* Exercise
Return verbatim the lines of the material beginning with the line that contains "Where should I click to: Open" and continuing through the line that contains "tap(32, 599)", both included.

* Records shown
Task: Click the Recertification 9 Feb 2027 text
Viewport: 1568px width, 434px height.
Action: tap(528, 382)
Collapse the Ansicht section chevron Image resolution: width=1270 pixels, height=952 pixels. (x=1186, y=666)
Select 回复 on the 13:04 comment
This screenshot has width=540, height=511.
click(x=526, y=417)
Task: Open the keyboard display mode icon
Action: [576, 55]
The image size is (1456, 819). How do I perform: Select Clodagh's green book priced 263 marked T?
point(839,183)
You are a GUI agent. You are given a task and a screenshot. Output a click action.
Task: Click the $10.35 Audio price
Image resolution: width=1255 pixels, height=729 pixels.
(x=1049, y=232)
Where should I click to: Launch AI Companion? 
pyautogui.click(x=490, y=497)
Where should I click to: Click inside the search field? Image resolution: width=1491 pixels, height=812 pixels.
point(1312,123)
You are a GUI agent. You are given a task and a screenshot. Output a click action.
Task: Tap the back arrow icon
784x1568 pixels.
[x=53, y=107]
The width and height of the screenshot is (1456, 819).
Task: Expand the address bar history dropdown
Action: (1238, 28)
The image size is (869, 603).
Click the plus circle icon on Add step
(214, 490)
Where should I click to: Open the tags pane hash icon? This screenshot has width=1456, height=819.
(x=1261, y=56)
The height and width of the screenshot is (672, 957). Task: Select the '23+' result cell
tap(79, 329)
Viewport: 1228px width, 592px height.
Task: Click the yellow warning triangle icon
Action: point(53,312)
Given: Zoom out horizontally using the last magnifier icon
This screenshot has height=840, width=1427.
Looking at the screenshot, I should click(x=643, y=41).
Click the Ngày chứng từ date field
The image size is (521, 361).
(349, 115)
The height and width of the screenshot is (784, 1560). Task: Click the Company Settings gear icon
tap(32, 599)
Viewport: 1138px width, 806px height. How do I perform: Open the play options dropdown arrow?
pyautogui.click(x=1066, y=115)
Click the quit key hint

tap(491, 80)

* Response to this task
Where should I click to: Open the tags pane hash icon? This screenshot has width=1456, height=819.
(x=1261, y=56)
The height and width of the screenshot is (672, 957). Task: Select the '23+' result cell
tap(79, 329)
Viewport: 1228px width, 592px height.
Task: Click the yellow warning triangle icon
Action: point(53,312)
Given: Zoom out horizontally using the last magnifier icon
This screenshot has height=840, width=1427.
Looking at the screenshot, I should click(x=643, y=41).
Click the Ngày chứng từ date field
The image size is (521, 361).
(349, 115)
The height and width of the screenshot is (784, 1560). Task: Click the Company Settings gear icon
tap(32, 599)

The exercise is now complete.